Even though former secretary of State Hillary Clinton is the favorite to be nominated for president on the Democratic ticket, some party members are questioning whether she really is the best choice for 2016.
There are two camps of Democrats who have concerns about Clinton's pending nomination — the more progressive wing of the party and those who have been supporters of President Barack Obama and question her motivation in seeking to obtain the high office,
NBC News is reporting.
The more progressive camp includes those who would prefer to have Massachusetts Sen. Elizabeth Warren, while the other group worries if she will be more concerned with leading the country or her personal goal of becoming the first female president.
"The thing that went wrong in 2007 was that the campaign got ahead of the rationale for it, and it became more about her than the country," said David Axelrod, President Obama's former campaign manager.

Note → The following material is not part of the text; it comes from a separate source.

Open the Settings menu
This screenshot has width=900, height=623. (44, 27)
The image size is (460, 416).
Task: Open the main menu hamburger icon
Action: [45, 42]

"I don't think she'll make that mistake again, but there's the danger of that. She's been portrayed as the inevitable candidate, and that's a trap," Axelrod said.
Maria Teresa Kumar, president of Voto Latino, a group that works to increase voter turnout among Latinos, says that she's concerned about Clinton's close relationship to Wall Street.
"She and her husband are close to them through [The Clinton Global Initiative]. Can she be tough on them? Can she close tax loopholes?" Kumar asked.
Adam Green, of the Progressive Change Campaign Committee, who supported Warren when she ran for Senate in 2012, said that "the biggest question is will she rise to this economic populism moment really focused on big ideas, as opposed to no ideas, small ideas or lip service to big ideas?"
While most Democrats expect that she will be the nominee, NBC News contends that it does "illustrate the internal tensions between the Democratic Party's progressive and pragmatic poles."